Apple’s Services Narrative

On January 2nd 2019, Tim Cook released a letter to investors to announce a revised (lower) revenue guidance for Apple’s fiscal 2019 first quarter, which ended on December 29th 2018. This is the first time Apple has lowered revenue guidance in more than two decades. The new guidance is significantly lower than the initial projection and caused the share price to drop. Apple is attributing the miss to the US – China trade war and the weakening economic growth in China. This bad news came after Apple announced that it will no longer report unit sales volumes for its hardware products – a sign that the company does not expect unit sale to continue to drive growth, making investors jittery.

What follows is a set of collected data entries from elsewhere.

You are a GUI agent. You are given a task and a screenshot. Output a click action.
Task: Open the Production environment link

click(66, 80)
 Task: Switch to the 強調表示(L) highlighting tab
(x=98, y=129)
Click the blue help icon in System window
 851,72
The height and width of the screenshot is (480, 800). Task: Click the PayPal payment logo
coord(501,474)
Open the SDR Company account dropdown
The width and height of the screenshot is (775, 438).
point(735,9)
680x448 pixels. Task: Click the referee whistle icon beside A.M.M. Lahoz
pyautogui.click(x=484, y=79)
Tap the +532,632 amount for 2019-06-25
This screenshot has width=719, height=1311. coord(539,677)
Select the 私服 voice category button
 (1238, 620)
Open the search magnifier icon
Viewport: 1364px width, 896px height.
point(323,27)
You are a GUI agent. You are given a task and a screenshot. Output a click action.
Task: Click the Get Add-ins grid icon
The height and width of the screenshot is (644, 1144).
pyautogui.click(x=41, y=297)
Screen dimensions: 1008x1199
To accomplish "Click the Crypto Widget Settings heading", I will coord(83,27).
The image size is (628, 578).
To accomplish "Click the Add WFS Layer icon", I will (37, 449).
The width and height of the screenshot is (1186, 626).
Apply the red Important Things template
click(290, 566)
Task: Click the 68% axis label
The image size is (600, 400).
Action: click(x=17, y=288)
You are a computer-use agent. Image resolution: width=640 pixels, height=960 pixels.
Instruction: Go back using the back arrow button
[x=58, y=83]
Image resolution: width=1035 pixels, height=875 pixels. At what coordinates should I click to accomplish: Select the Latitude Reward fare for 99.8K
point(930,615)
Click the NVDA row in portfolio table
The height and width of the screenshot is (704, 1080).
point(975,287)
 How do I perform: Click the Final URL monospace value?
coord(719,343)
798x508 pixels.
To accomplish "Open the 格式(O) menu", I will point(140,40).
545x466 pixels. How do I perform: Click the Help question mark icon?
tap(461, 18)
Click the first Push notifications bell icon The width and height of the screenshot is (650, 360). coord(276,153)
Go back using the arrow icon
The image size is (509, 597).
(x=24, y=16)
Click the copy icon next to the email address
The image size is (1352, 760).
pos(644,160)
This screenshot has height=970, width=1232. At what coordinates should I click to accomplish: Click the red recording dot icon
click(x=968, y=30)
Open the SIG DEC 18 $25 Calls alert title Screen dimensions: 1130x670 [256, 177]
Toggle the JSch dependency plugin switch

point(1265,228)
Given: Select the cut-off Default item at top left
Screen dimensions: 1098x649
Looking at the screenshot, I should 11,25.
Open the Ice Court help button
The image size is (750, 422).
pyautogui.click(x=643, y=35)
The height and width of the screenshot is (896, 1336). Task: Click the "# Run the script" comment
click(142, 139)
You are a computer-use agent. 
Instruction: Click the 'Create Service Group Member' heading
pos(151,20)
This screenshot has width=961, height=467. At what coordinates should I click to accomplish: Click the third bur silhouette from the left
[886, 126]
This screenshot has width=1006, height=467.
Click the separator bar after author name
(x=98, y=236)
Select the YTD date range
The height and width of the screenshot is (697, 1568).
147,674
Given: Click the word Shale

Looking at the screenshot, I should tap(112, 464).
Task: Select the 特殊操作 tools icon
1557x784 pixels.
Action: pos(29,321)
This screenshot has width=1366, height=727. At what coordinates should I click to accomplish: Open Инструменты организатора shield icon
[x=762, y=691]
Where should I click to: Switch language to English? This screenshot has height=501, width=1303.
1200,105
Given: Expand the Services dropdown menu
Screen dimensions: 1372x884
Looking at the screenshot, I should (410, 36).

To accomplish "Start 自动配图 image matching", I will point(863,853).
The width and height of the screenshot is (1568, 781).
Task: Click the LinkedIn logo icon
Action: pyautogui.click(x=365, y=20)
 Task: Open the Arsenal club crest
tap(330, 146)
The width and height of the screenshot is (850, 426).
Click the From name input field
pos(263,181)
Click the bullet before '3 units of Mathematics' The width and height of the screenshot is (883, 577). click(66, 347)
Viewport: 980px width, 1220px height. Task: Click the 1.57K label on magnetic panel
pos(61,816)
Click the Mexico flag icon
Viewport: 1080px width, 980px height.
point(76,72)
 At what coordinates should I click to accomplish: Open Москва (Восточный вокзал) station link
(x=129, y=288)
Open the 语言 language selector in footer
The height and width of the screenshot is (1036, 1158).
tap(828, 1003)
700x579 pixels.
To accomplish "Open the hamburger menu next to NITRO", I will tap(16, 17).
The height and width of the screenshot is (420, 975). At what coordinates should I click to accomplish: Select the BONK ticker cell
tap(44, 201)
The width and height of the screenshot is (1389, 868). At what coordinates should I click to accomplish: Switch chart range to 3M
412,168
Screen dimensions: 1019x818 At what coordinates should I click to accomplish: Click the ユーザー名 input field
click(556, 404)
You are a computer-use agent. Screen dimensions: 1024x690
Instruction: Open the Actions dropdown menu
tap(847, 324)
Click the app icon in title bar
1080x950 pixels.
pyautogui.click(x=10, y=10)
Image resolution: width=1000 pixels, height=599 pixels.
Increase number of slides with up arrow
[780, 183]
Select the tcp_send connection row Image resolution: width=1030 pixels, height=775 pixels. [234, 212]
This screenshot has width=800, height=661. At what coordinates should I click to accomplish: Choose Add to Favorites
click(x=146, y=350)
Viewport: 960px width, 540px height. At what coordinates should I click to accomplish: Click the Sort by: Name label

As big as Apple is, with more than US$ 265.6 billion in revenue in 2019, the iPhone still represents 62.8% of the company’s income, and as successful as the iPhone has been (arguably the most successful consumer product ever launched), Apple’s dependency on a singular product for the bulk of its revenue has always been a cause for concern for investors. Macroeconomic conditions and changing consumer taste have always been the primary risks for any consumer products, but the iPhone has been relatively immune to these risks and has had an unprecedented decade of dominance. The iPhone captures about 87% of the profit margin of the entire smartphone industry. Nonetheless, all good things must come to an end. As the iPhone market has become saturated (the number of units sold has been largely flat in the last three years – see Figure 1), Apple must find a new engine of growth.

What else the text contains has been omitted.